▶ [THE PROBLEM]:
In the material below, find the line containing "Given: Click the My Dell wrench taskbar icon" and the line containing "Click the PAGE", then reproduce exactly both of them and every line between, and nothing else.

┌────────

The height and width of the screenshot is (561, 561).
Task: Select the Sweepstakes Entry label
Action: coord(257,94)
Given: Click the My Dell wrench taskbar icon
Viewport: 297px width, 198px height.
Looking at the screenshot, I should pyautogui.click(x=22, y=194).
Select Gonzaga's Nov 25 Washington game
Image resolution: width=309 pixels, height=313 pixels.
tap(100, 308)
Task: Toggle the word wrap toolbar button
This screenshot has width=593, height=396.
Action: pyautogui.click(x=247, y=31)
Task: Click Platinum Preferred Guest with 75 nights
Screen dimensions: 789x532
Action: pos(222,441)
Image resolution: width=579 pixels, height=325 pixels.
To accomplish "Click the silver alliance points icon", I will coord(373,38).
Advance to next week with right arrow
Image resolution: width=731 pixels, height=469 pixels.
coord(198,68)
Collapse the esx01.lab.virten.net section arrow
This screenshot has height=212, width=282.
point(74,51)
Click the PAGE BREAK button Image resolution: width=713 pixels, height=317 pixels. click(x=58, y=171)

└────────
┌────────

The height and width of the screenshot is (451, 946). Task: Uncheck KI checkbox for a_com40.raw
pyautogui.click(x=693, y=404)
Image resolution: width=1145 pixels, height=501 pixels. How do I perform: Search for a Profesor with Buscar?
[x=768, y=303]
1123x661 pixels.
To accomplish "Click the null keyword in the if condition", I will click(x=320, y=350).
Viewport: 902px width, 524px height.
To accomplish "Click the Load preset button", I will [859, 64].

└────────

▶ [SOLUTION TO THIS TASK]:
Given: Click the My Dell wrench taskbar icon
Viewport: 297px width, 198px height.
Looking at the screenshot, I should pyautogui.click(x=22, y=194).
Select Gonzaga's Nov 25 Washington game
Image resolution: width=309 pixels, height=313 pixels.
tap(100, 308)
Task: Toggle the word wrap toolbar button
This screenshot has width=593, height=396.
Action: pyautogui.click(x=247, y=31)
Task: Click Platinum Preferred Guest with 75 nights
Screen dimensions: 789x532
Action: pos(222,441)
Image resolution: width=579 pixels, height=325 pixels.
To accomplish "Click the silver alliance points icon", I will coord(373,38).
Advance to next week with right arrow
Image resolution: width=731 pixels, height=469 pixels.
coord(198,68)
Collapse the esx01.lab.virten.net section arrow
This screenshot has height=212, width=282.
point(74,51)
Click the PAGE BREAK button Image resolution: width=713 pixels, height=317 pixels. click(x=58, y=171)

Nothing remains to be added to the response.